One of the most interesting things about Lisa Rivero’s gifted education workshop is that she encourages parents to examine themselves for gifted traits. Giftedness rarely occurs in a vacuum; if a child is gifted, chances are one of both parents are too.
Indeed, like my oldest son, I’m an emotionally sensitive person. My mother frequently described my brain as too big for my body and I always had a large and impressive vocabulary. I also struggle with perfectionism.
Because gifted kids are so good at so many things, they often expect everything to be easy. When it’s not, they may become frustrated. And to avoid such unpleasantness in the future, they may refuse to try new activities. Better to be good at your strengths, the thinking goes, than to be exposed as mediocre.
The problem is that such perfectionism becomes stifling. Instead of expanding their horizons, some gifted kids become trapped in a box of their own making. I was always an academically talented child, but I was not athletically inclined. (Yes, I was the kid who got Bs and Cs in gym.) My 8th grade year, though, I decided I wanted to join the volleyball team. Almost every other girl in my class played and I wanted to play too. On the day of the first practice, I biked to school, dressed and ready. But I couldn’t make myself go in. My fear of failure — my fear of not being good at volleyball — was greater than my desire to play. To this day, I avoid team sports.
Perfectionism in gifted kids can also result from minds that grow faster than bodies. Many gifted kids can envision elaborate projects, but lack the physical or social skills to see such plans to fruition. When the real-life project fails to meet their expectations, they may explode in a rage.
Handling such perfectionism is a challenge for the parent, especially if the parent is a former gifted child who struggles with perfectionism his- or herself. One of the most important things you can do is let your child see you as less than perfect. Try things outside of your comfort zone. Let your child see that you are good at some things, and less-good at others. Let him see you having fun, even when you’re less than the best.

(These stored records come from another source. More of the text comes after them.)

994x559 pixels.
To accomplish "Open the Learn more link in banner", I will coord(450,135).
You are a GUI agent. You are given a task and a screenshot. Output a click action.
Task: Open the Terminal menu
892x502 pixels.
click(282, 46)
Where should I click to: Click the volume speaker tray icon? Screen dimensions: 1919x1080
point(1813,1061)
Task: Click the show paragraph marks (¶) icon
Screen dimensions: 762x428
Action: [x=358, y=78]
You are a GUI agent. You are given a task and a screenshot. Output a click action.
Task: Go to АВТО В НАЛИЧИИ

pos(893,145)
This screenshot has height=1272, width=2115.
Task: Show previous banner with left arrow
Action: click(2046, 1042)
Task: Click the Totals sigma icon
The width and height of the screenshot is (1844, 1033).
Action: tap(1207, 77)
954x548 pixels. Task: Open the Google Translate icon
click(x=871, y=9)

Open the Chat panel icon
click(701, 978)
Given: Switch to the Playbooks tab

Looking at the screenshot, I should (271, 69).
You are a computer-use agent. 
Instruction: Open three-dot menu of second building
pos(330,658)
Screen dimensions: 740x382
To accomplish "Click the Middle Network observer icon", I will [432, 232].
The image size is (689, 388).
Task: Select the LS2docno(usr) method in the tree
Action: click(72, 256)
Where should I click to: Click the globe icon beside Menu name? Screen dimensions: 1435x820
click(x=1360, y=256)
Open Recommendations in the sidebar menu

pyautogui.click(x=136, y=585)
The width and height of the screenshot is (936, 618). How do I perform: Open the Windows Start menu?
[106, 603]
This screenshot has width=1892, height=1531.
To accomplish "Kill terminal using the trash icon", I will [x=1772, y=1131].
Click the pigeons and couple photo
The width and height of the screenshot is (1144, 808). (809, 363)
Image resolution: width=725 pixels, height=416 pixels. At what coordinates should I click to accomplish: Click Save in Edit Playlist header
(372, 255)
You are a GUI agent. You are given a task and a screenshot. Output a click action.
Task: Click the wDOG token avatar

Those non-verbal messages will speak volumes.
Also let your child see you handle setbacks. If you spill while cooking or make a mistake in a painting project, how do you react? If you explode, become frustrated or quit, chances are your child will too. If your child sees you take a deep breath before adapting to the new situation, he too may learn how to deal with simple setbacks.
Be sure to value the whole child. Gifted children have a number of gifts, of which we are understandably proud. But a child is more than his talents and deserves to be loved as a human being, not just a conglomeration of gifts. Spend time nuturing your child’s other interests. Enjoy his company. Love him, unconditionally.
Encourage your child to try new activities, and praise any and all efforts to step out of his comfort zone. Even if he “fails,” remind him that he’s learned something simply by trying the new activity. Also be sure to let him know that practice equals improvement. (Please, stay away from “practice makes perfect.”) No one is great at everything the first time around.
Finally, point out the positive. Many gifted kids are acutely aware of the flaws in their work, and will deem an entire project a “disaster” because of one tiny flaw. Help them pull back and see the bigger picture. Ask them what they like about the project. Ask them what they learned. Help your child celebrate his accomplishments and encourage him to see mistakes as learning-in-progress.
Do you have any tips for dealing with perfectionism?